Text to read
_ _ _ _ _ _ _
Sen. Hawley won election to the Senate decrying bias against conservatives by online platforms. He now proposes to act to “correct” this presumed bias. Forty years ago, his job would have been easier. The federal government claimed ownership of the airwaves and the power to license their use by broadcasters. The Federal Communications Commission (FCC) awarded licenses to broadcasters that promoted the public interest not least in the “fairness” of their political coverage. Government officials used the leverage created by licensing to harass and censor political speech.

The federal government does not own the internet, so a new FCC seems unlikely. In fact, Congress has favored the private over the government in regulating the internet. In 1996, Congress decided to immunize internet companies against the actions of their users and to empower them to remove content for various reasons, including it being “objectionable.” The platforms could remove such material without liability “whether or not it was constitutionally protected.” Congress, not the courts, decided the First Amendment did not apply to private forums for speech.

Sen. Hawley and his allies argue Section 230 subsidizes social media. They also say that the companies originally agreed to moderate their platforms in a politically neutral way in exchange for such subsides. In fact, Congress decided social media, unlike publishers, could not control ex ante the speech of their users. Holding platforms to a publishing standard could encourage too much moderation of speech to avoid liability, thereby restricting the growth of this new industry. Congress also empowered the companies to remove speech to fight obscenity on the new medium. Section 230 has nothing in common with Congress deciding to subsidize growing (or not growing) various crops.

However flawed, the subsidy argument does get Sen. Hawley to a licensing regime for social media. Subsidies should be granted in exchange for something, and why not the original “political neutrality” Sen. Hawley claims the companies promised and failed to deliver? The license this time is called an “immunity certification” granted by the Federal Trade Commission for two years to large internet content providers. This certification establishes that an internet company “does not moderate information provided by other information content providers in a manner that is biased against a political party, political candidate, or political viewpoint.”

The meaning of those terms may matter less than the process established by the bill to certify this “political neutrality.” The companies must convince four out of five members of the FTC that their content moderation is not politically biased. That fourth vote will decide whether companies operating social media platforms are granted Section 230 immunity.

Absent that certification, a social media company could continue in business. It might avoid the liability related to suppressing speech by letting everything on the platform. But the companies don’t do that now, primarily for business reasons: many users would be repelled by a platform permitting extremism. Another response to losing “immunity certification” would be moderating too much; content moderators might suppress any speech that could lead to liability and without protections, this suppression itself would lead to more lawsuits. The result would be at best a boring service hostile to speech and again, unattractive to users. In other words, losing certification might well do lasting damage to the economic value of a platform. To avoid such losses, a company would have to do whatever is necessary for to gain that fourth vote (and certification) at the FTC. We should not give that much power over business and speech to a federal agency.
_ _ _ _ _ _ _
Dataset rows

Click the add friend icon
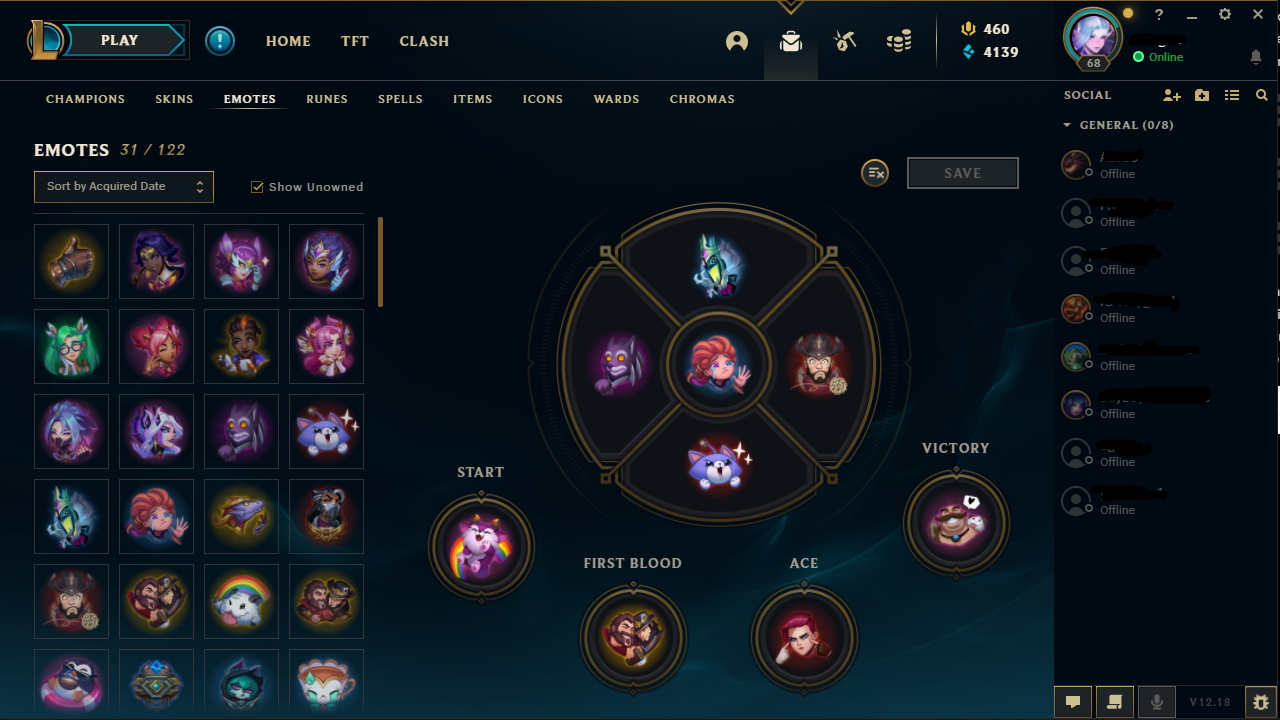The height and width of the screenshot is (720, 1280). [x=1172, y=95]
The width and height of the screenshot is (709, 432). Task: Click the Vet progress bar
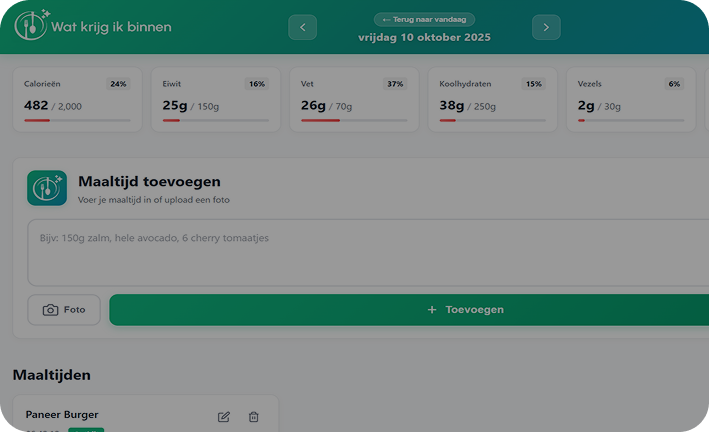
_ _ _ _ _ _ _
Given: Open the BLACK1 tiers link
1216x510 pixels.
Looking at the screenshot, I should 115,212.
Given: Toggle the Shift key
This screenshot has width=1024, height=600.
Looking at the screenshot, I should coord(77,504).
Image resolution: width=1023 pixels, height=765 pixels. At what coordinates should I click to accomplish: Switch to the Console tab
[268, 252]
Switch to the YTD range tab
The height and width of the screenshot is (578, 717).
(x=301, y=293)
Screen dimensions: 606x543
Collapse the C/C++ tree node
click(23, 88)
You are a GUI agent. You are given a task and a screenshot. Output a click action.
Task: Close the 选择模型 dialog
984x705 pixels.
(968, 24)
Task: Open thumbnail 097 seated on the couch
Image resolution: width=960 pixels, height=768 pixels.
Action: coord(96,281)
_ _ _ _ _ _ _
What you need to do
1/ Output the part of the Section 230 passage that begins with the words containing "The meaning of" and ends with "Section 230 immunity.", copied word for word.
2/ Answer these questions using the Section 230 passage:
(a) In what year did Congress decide to immunize internet companies against the actions of their users?
(b) Which agency would grant the "immunity certification," and for how long?
(c) How many of the five FTC members must a company convince that its content moderation is not politically biased?

Answers provided
1/
The meaning of those terms may matter less than the process established by the bill to certify this “political neutrality.” The companies must convince four out of five members of the FTC that their content moderation is not politically biased. That fourth vote will decide whether companies operating social media platforms are granted Section 230 immunity.

2/
(a) 1996
(b) The Federal Trade Commission, for two years
(c) Four